Example pairwise indep. does’nt imply indep.

X1, X2 ~ Bern(p)。 iid, X3 = 1 if X1 = X2, X3 = 0 otherwise. X1, X2 是兩次不同的投擲硬幣正面或反面結果;X3為1如果兩次相同,否則X3為0 這些是兩兩獨立, 但是非獨立。 case 1: 知道X1, 但X2仍是 0 / 1 一半一半機率 - X1 vs X2 為獨立 case 2: 知道X1, 但X3仍是 0 / 1 一半一半機率 - X1 vs X3 為獨立 case 3: 知道X1 & X2 即可確定X3 - X1,X2 vs X3 為 非獨立

Normal (Gaussian) Distribution

CLT (Central Limit Theorem): Sum of a lot of i.i.d. r.v. looks like a Normal Distribution

N(0,1) : Notation means MEAN is 0, and VARIANCE is 1.

N(0,1) has PDF: \(f(z) = c \ e^{\frac{-z^2}{2}}\)

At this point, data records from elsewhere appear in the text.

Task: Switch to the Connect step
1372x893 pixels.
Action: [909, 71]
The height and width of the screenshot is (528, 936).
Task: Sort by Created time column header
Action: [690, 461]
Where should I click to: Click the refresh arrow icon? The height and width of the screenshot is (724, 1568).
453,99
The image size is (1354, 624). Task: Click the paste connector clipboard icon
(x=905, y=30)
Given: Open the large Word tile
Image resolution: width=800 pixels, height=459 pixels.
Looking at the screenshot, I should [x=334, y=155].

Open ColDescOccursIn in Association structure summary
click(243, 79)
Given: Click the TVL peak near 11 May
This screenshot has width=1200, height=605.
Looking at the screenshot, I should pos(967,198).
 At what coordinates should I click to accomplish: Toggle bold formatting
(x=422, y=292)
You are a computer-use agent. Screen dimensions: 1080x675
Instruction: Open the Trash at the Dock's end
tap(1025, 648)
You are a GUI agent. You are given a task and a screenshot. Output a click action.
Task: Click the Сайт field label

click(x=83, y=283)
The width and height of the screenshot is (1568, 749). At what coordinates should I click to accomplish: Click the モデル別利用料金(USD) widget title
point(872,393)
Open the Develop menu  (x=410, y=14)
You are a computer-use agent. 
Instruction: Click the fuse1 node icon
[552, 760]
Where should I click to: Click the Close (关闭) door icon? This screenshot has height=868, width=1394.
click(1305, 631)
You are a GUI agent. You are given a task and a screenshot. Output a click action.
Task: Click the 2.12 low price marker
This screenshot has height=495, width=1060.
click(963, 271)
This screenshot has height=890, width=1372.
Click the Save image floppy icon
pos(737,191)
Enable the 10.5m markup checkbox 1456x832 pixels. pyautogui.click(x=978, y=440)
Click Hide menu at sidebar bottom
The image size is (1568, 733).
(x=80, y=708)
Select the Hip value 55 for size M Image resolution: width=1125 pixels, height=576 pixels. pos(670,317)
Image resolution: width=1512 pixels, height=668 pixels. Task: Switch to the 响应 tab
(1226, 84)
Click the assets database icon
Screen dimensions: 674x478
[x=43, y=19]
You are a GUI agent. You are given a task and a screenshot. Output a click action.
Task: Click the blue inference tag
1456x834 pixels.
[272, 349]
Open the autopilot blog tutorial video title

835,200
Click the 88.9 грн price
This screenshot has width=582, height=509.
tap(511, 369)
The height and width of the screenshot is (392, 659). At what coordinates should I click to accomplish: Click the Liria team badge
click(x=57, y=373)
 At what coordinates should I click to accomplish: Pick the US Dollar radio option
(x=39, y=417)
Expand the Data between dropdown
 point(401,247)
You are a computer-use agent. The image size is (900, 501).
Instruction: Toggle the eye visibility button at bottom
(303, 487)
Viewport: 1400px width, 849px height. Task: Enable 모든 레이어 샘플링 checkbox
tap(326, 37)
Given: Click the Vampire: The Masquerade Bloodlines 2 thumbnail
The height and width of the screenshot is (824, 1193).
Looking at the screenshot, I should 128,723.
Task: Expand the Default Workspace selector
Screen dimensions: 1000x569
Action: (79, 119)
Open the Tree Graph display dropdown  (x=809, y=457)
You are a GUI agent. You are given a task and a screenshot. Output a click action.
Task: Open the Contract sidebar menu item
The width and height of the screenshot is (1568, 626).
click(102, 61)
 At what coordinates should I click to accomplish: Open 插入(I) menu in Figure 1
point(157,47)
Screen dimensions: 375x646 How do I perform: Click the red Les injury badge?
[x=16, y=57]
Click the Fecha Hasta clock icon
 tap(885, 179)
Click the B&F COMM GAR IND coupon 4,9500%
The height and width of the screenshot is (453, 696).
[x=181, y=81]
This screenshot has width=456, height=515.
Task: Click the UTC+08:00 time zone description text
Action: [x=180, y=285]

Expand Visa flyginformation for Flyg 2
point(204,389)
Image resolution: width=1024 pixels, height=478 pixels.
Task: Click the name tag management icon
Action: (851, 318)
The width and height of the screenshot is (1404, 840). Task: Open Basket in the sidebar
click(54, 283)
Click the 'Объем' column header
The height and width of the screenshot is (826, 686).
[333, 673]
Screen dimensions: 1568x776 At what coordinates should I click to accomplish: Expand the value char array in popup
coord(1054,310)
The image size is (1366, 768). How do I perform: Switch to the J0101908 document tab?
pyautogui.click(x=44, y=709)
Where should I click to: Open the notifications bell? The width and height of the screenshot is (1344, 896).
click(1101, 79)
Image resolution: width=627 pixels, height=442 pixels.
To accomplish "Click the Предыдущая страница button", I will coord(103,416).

  • z: using z as convention for Normal
  • c: normalizing constant to make the area 1

Question: c = ?

\[\int_{-\infty}^{\infty} e^{\frac{-z^2}{2}} d_z \\ \begin{align} \int_{-\infty}^{\infty} e^{\frac{-z^2}{2}} d_z \int_{-\infty}^{\infty} e^{\frac{-z^2}{2}} d_z & = \int_{-\infty}^{\infty} e^{\frac{-x^2}{2}} d_x \int_{-\infty}^{\infty} e^{\frac{-y^2}{2}} d_y \\ & = \int_{-\infty}^{\infty} \int_{-\infty}^{\infty} e^{\frac{-(x^2+y^2)}{2}} d_x \ d_y \\ & = \int_{0}^{2\pi} \int_{0}^{\infty} e^{\frac{-r^2}{2}} \ r \ d_r \ d_\theta \\ & = \int_{0}^{2\pi} \left( \int_{0}^{\infty} e^{-u} \ d_u \right) d_\theta \\ & = \int_{0}^{2\pi} \left( 1 \right) d_\theta \\ & = 2\pi \end{align}\] \[\int_{-\infty}^{\infty} e^{\frac{-z^2}{2}} d_z = \sqrt{2\pi} \\ c = \frac{1}{\sqrt{2\pi}}\]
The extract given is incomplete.